When it comes to flipping a house it is not a ‘trust your gut’ situation.


House flipping is a short-term investment, not a passion project. In order to make the most of your investment, you need to properly analyze the property so that you can make the smartest financial decisions.


When analyzing a property you need to make sure that you are accounting for all the possibilities of that transaction. The two most important factors to consider are the cost of repairs and the After Repair Value, or ARV.

Making a good projection for repairs can be challenging because there isn’t a standard price for painting or a standard price for putting on a new roof or installing an HVAC system.

One helpful way to gauge potential repairs and your own spend is to be familiar with the home price point as well as the home location.
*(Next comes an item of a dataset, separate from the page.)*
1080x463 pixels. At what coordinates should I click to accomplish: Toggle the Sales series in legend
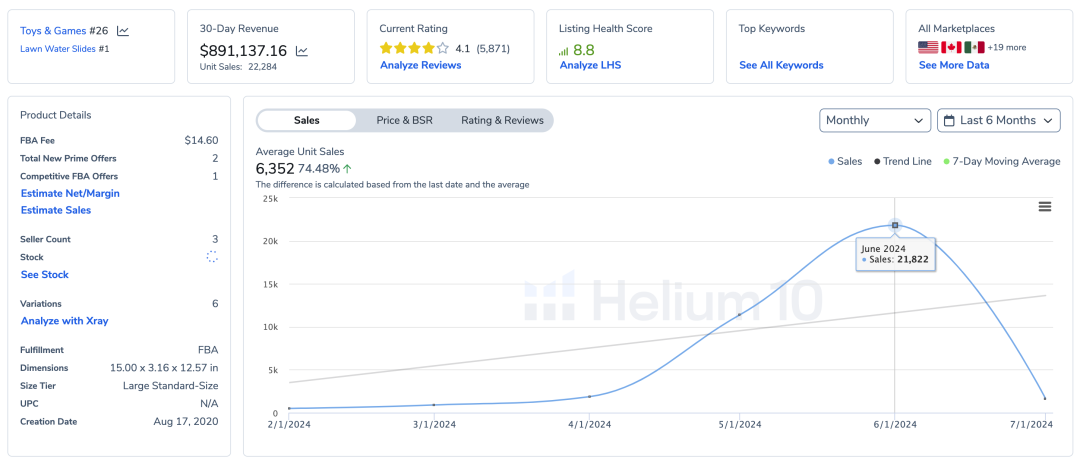pos(845,161)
Are you going to put in a brand new kitchen and baths with granite or quartz countertops? Spruce up the landscaping? It all depends on whether or not you’ll get returns on those renovations, and being familiar with the surrounding area can help set expectations.
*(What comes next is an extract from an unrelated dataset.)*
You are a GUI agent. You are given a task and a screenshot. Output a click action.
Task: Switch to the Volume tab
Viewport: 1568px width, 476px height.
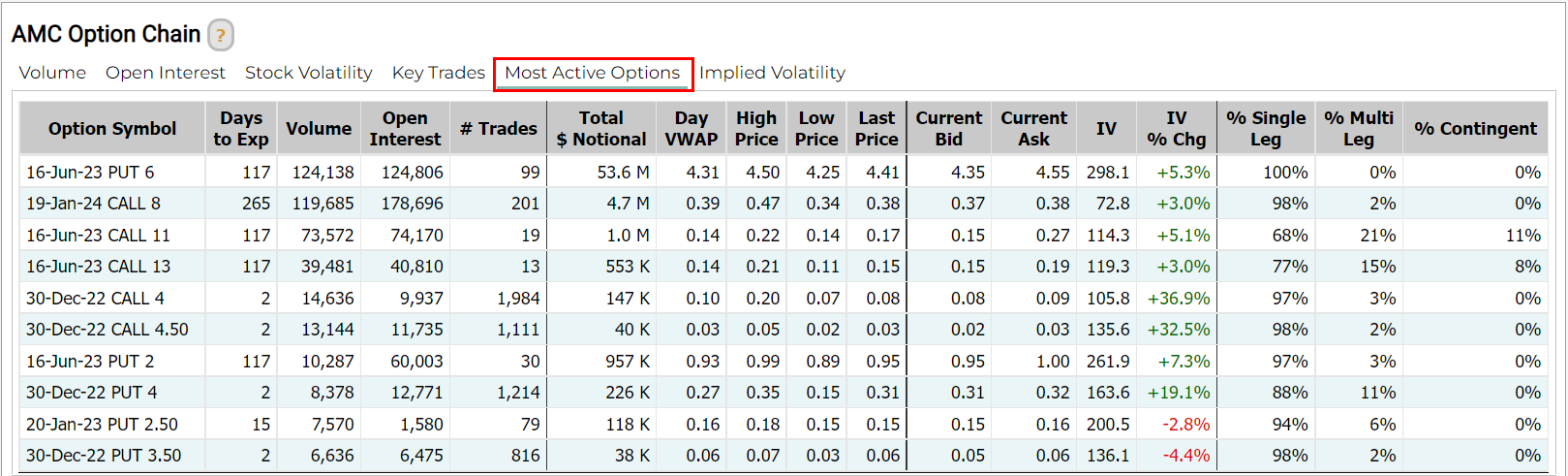click(52, 73)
The After Repair Value (ARV)

The second thing to consider is After Repair Value. Establishing a realistic ARV is key when deciding whether or not to flip a house, as well as setting a budget for repairs. If a home requires high repair costs and little to no returns on ARV, you know to keep looking.

So how do you figure out an ARV? There are programs available such as PropStream that investors use that pull MLS and public record data. The result is an automated value, but it also can give you specific sales so that you can determine your own ARV or work with a realtor. Zillow is also an option. Combining multiple evaluations from different software and realtor estimates will help you create a more accurate ARV.
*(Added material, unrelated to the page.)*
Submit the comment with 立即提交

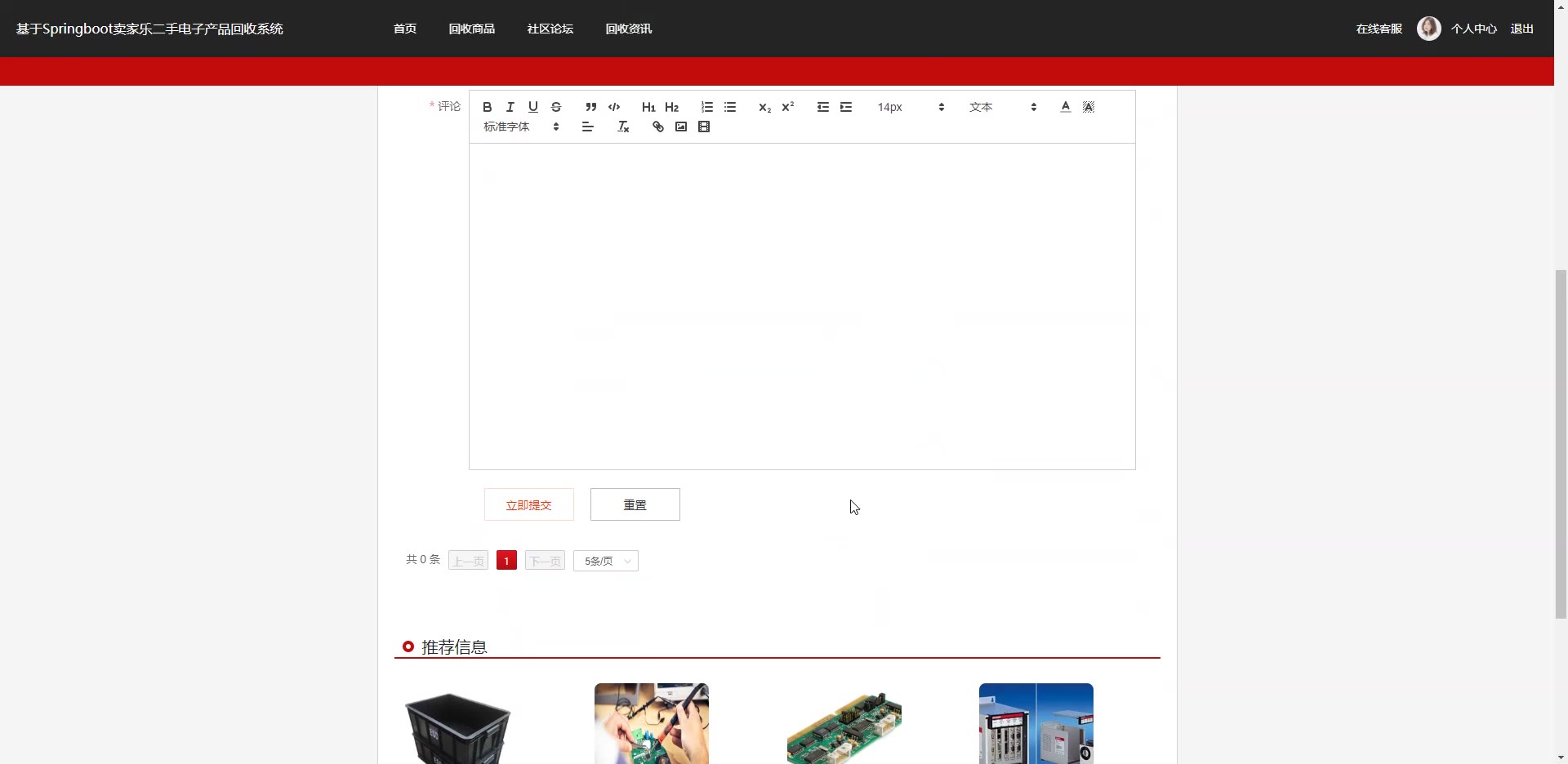529,504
Knowing the repair costs and ARV will help you build a plan for repairs and renovations. Truly understanding just how much to spend — and how much things will cost — comes with repetition and experience. But having a projected ARV and a cost estimate helps you plan out your repairs and prevent over-or under-improving the property.


Considering Comparables

Now, one of the things that a lot of investors or newer investors do is undervalue their homes because they're looking at comparables in a neighborhood. If every single comparable in a neighborhood hasn't been updated, their sell price doesn’t necessarily reflect your potential ARV — your newly updated property will likely be worth more than older surrounding homes.

But on the other hand, it is important to consider the price point that a neighborhood would support. Just because you’ve made valuable repairs and renovations to a home doesn’t mean potential buyers in that area want to pay for them or are even able to pay for them. Keep that in mind when analyzing the deal.


Creating A Repair Budget

After you’ve established an ARV, creating a repair budget is much more open-ended. My advice would be to always be conservative in your estimated repairs, it’s better to cushion your budget for unexpected costs than getting caught off guard with a surprise repair that comes directly out of your bottom line.

A lot of people will also build in contingencies to their repair budgets, especially for houses built in the fifties or sixties. A five or 10 percent contingency will help protect your bottom line in the event of a surprise repair.

Also, keep in mind that your repairs — and budget — aren’t limited to the home’s construction.


Don't Forget About Curb Appeal

Landscaping, curb appeal, and tree work can be big factors in selling a home. Trees can cause insurance issues, especially in older properties. A tree hanging over the home can be a red flag for buyers, and tree removal can cost anywhere from $2000 to $3000. And as beautiful as your home renovations are, most people won’t be able to look past an ugly yard. You may not always have to make big changes, but be sure to include landscaping in your repair budget.

The final factor to consider in your repair budget is holding costs. Holding costs are the expenses of owning a house, like insurance, utilities turned on for workers, cleanup costs, taxes, etc. Include some cushion in your budget here as well in the event that your flip takes longer than planned or your home sits on the market longer than projected.


A Better Budget Ensures Returns on Every Flip

All of these factors may seem like a lot to keep track of, but when flipping houses, if you analyze it correctly and carefully you should never be losing money on a deal. Do your homework on a property and look through it thoroughly, and work with someone familiar with the local market and flipping process that can help you create a realistic repairs budget.

Having a realtor or someone that understands the market is very important. I am a realtor as well as an investor, which is really helpful when it comes to understanding the market and an ARV. I’m here to help guide investors in deciding what level of improvements should be done to a home, setting realistic limits to maximize returns.